Closed Validark closed 1 year ago
Just to add some context. This is a fix for a mis-translation of the c++ code. The original is here and here
from discussion on discord:
The old is_ascii was only returning true for chunks of all 0's
_mm_movemask_epi8(*this) == 0;
This function does this: "Create mask from the most significant bit of each 8-bit element in a, and store the result in dst."
Thanks for finding and fixing this :+1: . Just going to give it a quick spin on my machine. Planning to merge afterward.
ran a quick benchmark on test/twitter.json which contains a lot of unicode. seems like a slight speedup. i ran a few times and there were runs that showed a 5% slowdown. but this seems like a solid win given that it improves correctness and doesn't hurt or perhaps improves performance.
$ sudo ../poop/zig-out/bin/poop -d 10000 "zig-out/bin/simdjzonOld $testfile" "zig-out/bin/simdjzon $testfile"

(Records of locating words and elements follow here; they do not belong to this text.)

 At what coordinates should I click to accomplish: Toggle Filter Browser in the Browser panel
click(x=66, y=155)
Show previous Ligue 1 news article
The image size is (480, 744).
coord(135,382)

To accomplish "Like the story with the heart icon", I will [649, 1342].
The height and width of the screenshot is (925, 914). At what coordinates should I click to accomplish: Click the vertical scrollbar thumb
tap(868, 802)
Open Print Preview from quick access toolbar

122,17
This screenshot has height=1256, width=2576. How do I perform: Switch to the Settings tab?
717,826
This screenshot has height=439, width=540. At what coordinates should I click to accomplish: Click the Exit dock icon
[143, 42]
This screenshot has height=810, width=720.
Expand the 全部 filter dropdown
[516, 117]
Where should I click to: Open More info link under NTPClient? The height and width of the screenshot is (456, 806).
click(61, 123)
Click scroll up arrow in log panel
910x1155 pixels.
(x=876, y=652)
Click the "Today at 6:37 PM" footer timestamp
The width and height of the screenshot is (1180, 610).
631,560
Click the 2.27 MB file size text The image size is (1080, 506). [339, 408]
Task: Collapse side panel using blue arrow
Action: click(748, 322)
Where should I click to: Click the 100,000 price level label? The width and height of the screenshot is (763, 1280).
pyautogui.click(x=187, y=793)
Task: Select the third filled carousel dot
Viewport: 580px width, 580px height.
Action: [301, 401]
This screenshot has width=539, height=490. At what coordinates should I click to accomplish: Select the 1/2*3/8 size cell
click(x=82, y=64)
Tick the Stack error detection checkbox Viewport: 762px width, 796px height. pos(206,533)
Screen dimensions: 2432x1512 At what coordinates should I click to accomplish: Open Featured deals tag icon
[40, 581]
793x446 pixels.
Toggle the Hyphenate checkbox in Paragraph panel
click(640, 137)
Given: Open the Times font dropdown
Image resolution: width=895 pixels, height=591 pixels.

Benchmark 1 (7455 runs): zig-out/bin/simdjzonOld test/twitter.json
measurement mean ± σ min … max outliers delta
wall_time 1.30ms ± 354us 788us … 2.70ms 13 ( 0%) 0%
peak_rss 5.18MB ± 1.67MB 3.03MB … 7.22MB 0 ( 0%) 0%
cpu_cycles 1.52M ± 71.0K 1.45M … 2.46M 970 (13%) 0%
instructions 4.79M ± 23.0 4.79M … 4.79M 1685 (23%) 0%
cache_references 78.1K ± 2.11K 74.0K … 144K 353 ( 5%) 0%
cache_misses 2.10K ± 124 1.74K … 3.36K 36 ( 0%) 0%
branch_misses 3.47K ± 249 2.98K … 5.26K 448 ( 6%) 0%
Benchmark 2 (7659 runs): zig-out/bin/simdjzon test/twitter.json
measurement mean ± σ min … max outliers delta
wall_time 1.27ms ± 362us 803us … 2.59ms 3 ( 0%) ⚡- 2.5% ± 0.9%
peak_rss 5.17MB ± 1.66MB 3.03MB … 7.22MB 0 ( 0%) - 0.2% ± 1.0%
cpu_cycles 1.49M ± 58.2K 1.42M … 2.31M 831 (11%) ⚡- 2.2% ± 0.1%
instructions 4.40M ± 22.9 4.40M … 4.41M 1723 (22%) ⚡- 8.0% ± 0.0%
cache_references 78.1K ± 1.41K 74.1K … 129K 301 ( 4%) - 0.0% ± 0.1%
cache_misses 2.15K ± 127 1.72K … 3.08K 40 ( 1%) 💩+ 2.1% ± 0.2%
branch_misses 3.70K ± 259 3.17K … 5.44K 388 ( 5%) 💩+ 6.8% ± 0.2%
Thanks again! :heart:
One thing you could try is removing the is_ascii check and unconditionally validating the entire document as utf8. That might get you a speedup when there are a lot of non-ascii characters. The speedup given by this change is when the is_ascii check is almost always true.
I tried a couple of methods, and found this to be the fastest version.